→ What you will do:
(A) Using the text on legislative IT staff, answer these:
(i) How many people are on the staff that Joy Engelby oversees?
(ii) When did Kyle Forster retire?
(iii) During what years did Forster serve as chair of the NALIT Executive Committee?
(B) From the text on legislative IT staff, echo the passage starting with "North Dakota—Kyle Forster, IT" and going on through "from the chambers.".
(C) Proceed with the text on legislative IT staff, picking up after its final sentence.
---------- Excerpted text
Missouri—Joy Engelby is the new director of information systems for the Missouri House of Representatives. As director she oversees an 18-person staff who provide a full array of services to legislators ranging from helpdesk support to in-house application development. Prior to her tenure as director, which began in January of this year, Engelby served for 12 years as the application development supervisor for the House. In that role she led her team to successfully develop applications that modernized and streamlined the committee process, replaced the antiquated legislative drafting program with a specifically-tailored application that better meets the needs of bill drafters and members and made key contributions to the creation of a new House website that provides vastly improved access to vital information on House proceedings.

North Dakota—Kyle Forster, IT manager at the North Dakota Legislative Council retired early in 2022 after more than a decade serving the legislature. Though he came to the legislature after more than 27 years in the executive branch, there were many projects to tackle. The legislative IT office needed to accomplish several big projects including providing and supporting laptops on member desks, rewriting bill drafting software, migrating the North Dakota Century Code into open office and providing livestreaming from the chambers.

During the pandemic, they realized the next legislative session might need to be able to go completely online. But that meant working on audio visual systems to allow remote testimony and public participation via Zoom webinar. They applied for funds through the Cares Act to fund the video upgrades required. Kyle told us he was most proud of his department’s work when they added any products that made the systems better or easier for members, staff and the public. He said customer service and earning the trust of the legislators and staff was the most important thing about the job. Kyle served on the NALIT Executive Committee from 2015-2019 including a term as chair from 2017-18. In addition, he served on multiple panels and advised his peers in other states about budget issues and security awareness.
--------------------
---------- Supplied material
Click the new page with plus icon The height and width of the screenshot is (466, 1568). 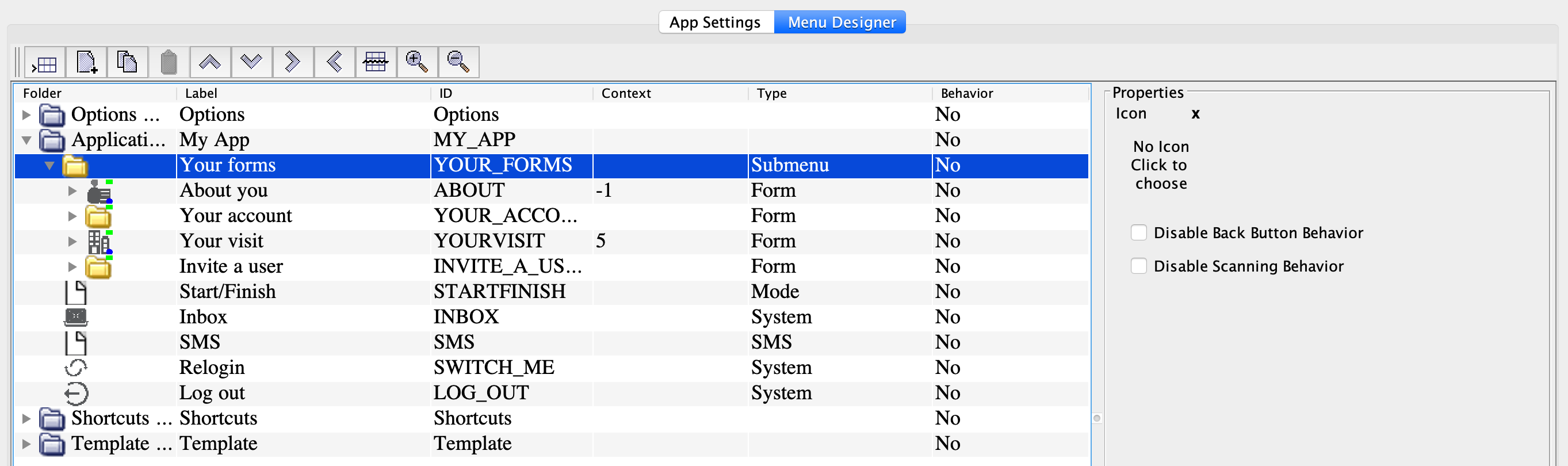coord(86,63)
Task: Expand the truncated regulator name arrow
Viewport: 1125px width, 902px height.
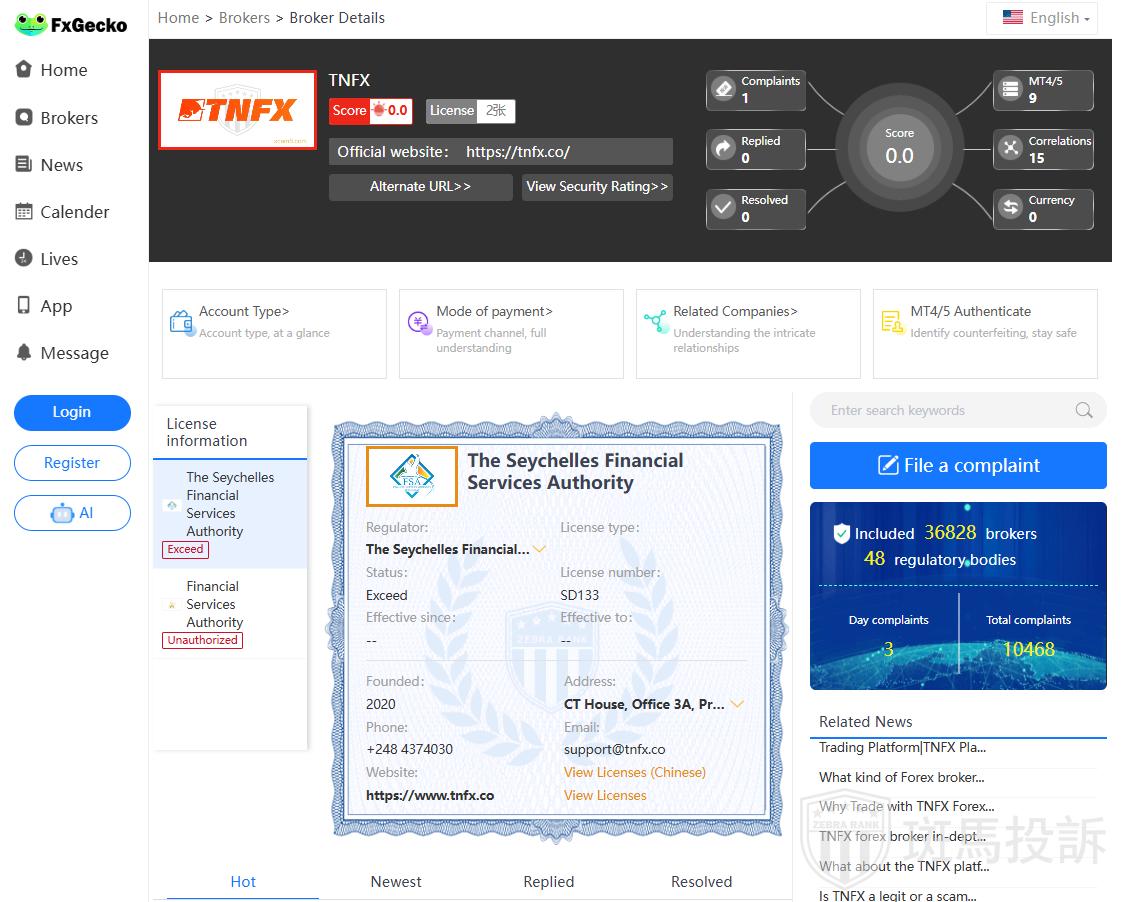Action: (x=540, y=549)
--------------------
→ Task results:
(A)
(i) 18
(ii) Early in 2022
(iii) 2017-18

(B)
North Dakota—Kyle Forster, IT manager at the North Dakota Legislative Council retired early in 2022 after more than a decade serving the legislature. Though he came to the legislature after more than 27 years in the executive branch, there were many projects to tackle. The legislative IT office needed to accomplish several big projects including providing and supporting laptops on member desks, rewriting bill drafting software, migrating the North Dakota Century Code into open office and providing livestreaming from the chambers.

(C)
North Dakota—Cody Malloy became the new Information Technology Manager at North Dakota Legislative Council in January 2022. He has served the North Dakota legislature for over 11 years. Cody served on the 2022 NALIT Program Planning Committee and was instrumental in finding the keynote speakers for the professional development seminar.

Washington—Mike Norris, Cybersecurity Administrator for the Legislative Service Center, has moved into the private sector this year. Mike has served NALIT as a member of the executive committee and appeared on panels on topics related to cybersecurity.

NALIT 2023 Professional Development Seminar

Oct. 2-6 – Austin, Texas

The NALIT 2023 Professional Development Seminar brings together state legislative IT professionals who are interested in advancing the effectiveness and efficiency of state legislatures through technology. The 2023 seminar provides a combination of educational sessions, legislative application showcases, tours and briefings, best practices, a vendors’ reception and networking opportunities.

Learn More and Register

Pilot NALIT Legislative Exchange Program

The new pilot NALIT Legislative Exchange Program (NLEP) provides an excellent professional development opportunity for legislative IT staffers. Selected participants will spend a few days with another legislature’s information technology office to learn about IT operations in another state.

The goal of the exchange program is to familiarize participants with all aspects of their host legislature’s IT operations with an emphasis on their job specialization. In addition to offering hands-on training, the exchange facilitates sharing of ideas and innovations between state legislatures, with the host office and exchange participants learning from each other.

We are seeking to compile a list of legislative IT offices willing to host a participant in 2023. The NLEP application process will soon open for legislative IT professionals to participate in this unique program. We are on an accelerated timeline this year as NALIT was just awarded a grant to offer stipends to the 2023 participants.

Please watch for emails regarding the NLEP and help NALIT create a robust exchange program.